Below are records to reproduce in full; copy them exactly but keep the pictures out.

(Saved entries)
◇ ◇ ◇

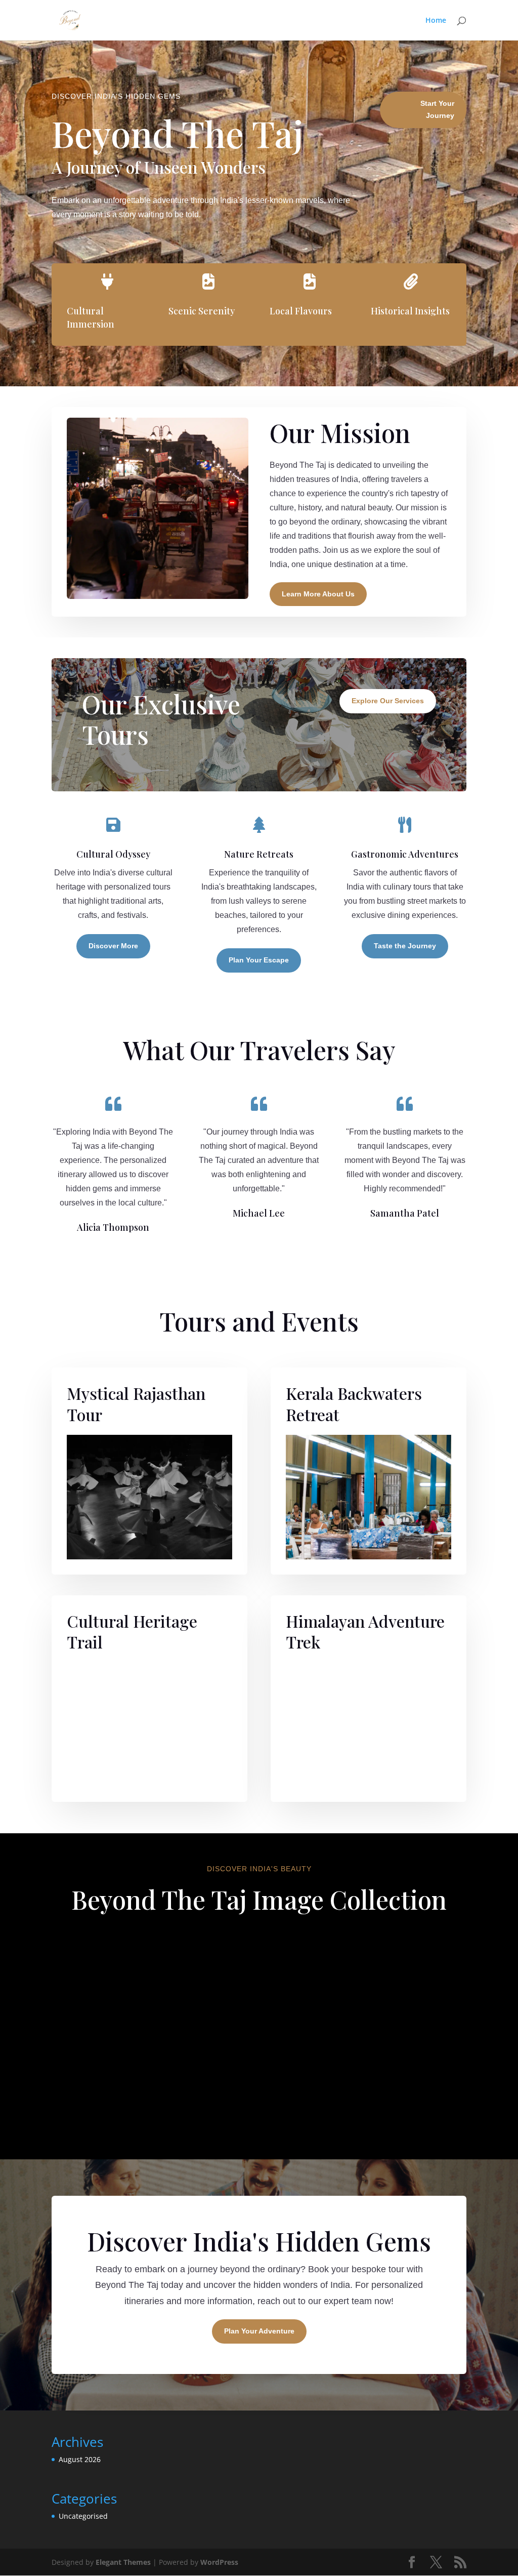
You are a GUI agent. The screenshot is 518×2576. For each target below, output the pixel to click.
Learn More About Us (318, 594)
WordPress (219, 2562)
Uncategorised (83, 2516)
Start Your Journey (437, 109)
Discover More (113, 946)
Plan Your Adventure (259, 2331)
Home (435, 21)
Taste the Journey (405, 946)
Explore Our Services (388, 701)
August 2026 (80, 2459)
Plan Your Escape (259, 960)
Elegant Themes (123, 2562)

◇ ◇ ◇

--- Output for this exercise ---
You are a GUI agent. The screenshot is 518×2576. For each target below, output the pixel to click.
Learn More About Us (318, 594)
WordPress (219, 2562)
Uncategorised (83, 2516)
Start Your Journey (437, 109)
Discover More (113, 946)
Plan Your Adventure (259, 2331)
Home (435, 21)
Taste the Journey (405, 946)
Explore Our Services (388, 701)
August 2026 (80, 2459)
Plan Your Escape (259, 960)
Elegant Themes (123, 2562)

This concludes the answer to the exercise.